■ What the task requires: From the line containing "Task: Expand the View submenu arrow" to the end of the records, print every line exactly, both ends included, and leave out the pictures.

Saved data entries

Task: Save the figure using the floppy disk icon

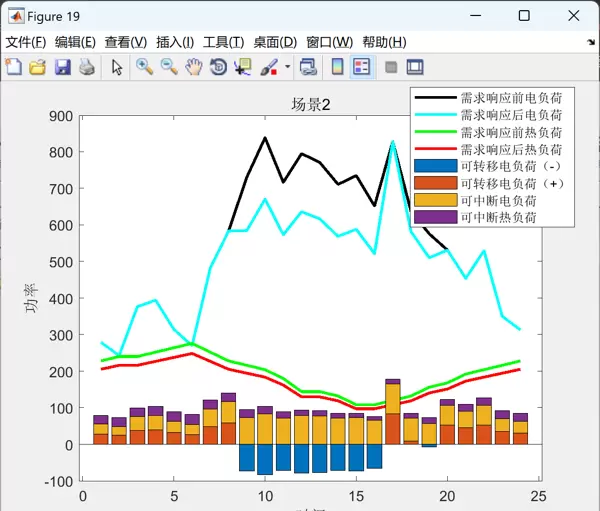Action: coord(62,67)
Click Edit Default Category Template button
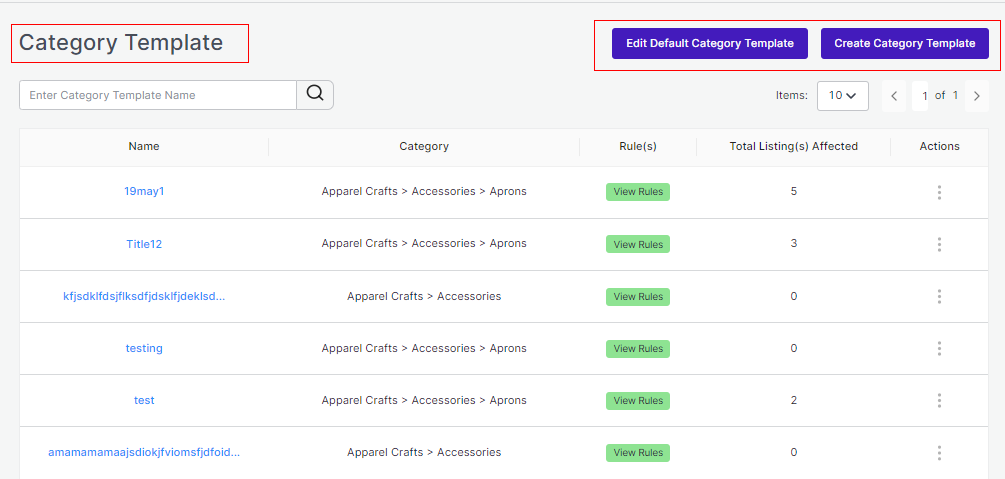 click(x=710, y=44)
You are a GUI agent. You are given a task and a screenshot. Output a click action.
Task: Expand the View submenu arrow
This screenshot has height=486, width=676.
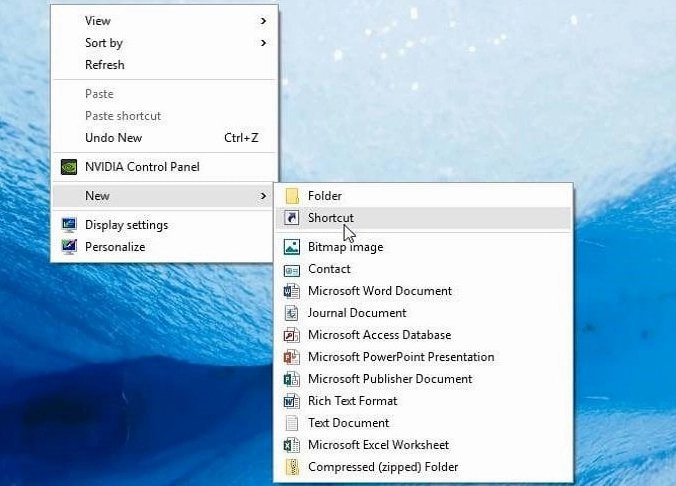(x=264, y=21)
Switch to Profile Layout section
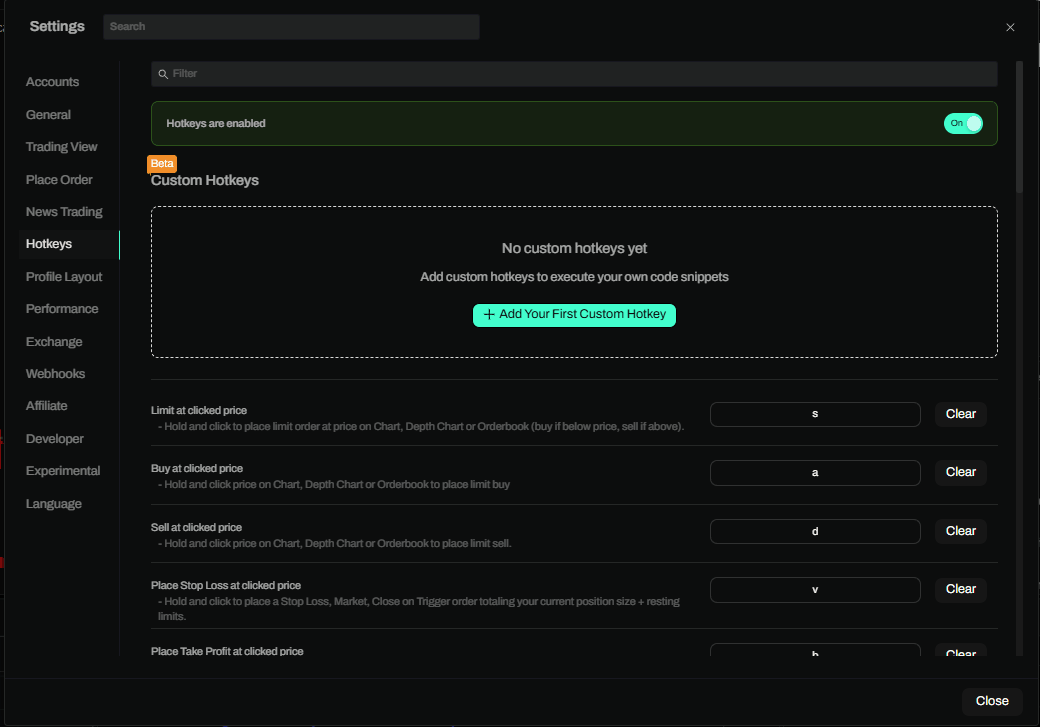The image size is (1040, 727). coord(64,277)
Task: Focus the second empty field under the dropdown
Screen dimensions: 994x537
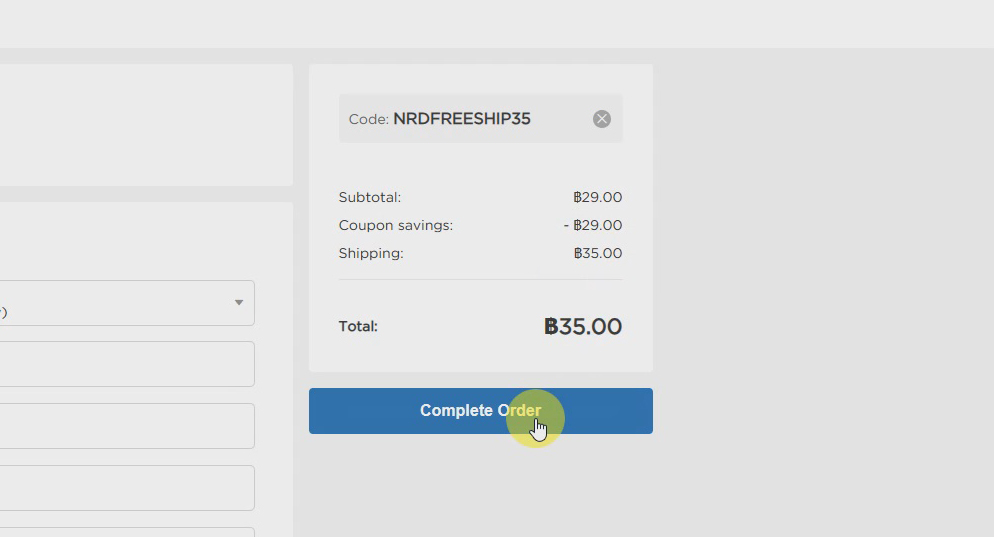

■ Output of the exercise:
Task: Expand the View submenu arrow
This screenshot has height=486, width=676.
(x=264, y=21)
Switch to Profile Layout section
The image size is (1040, 727). coord(64,277)
Task: Focus the second empty field under the dropdown
Screen dimensions: 994x537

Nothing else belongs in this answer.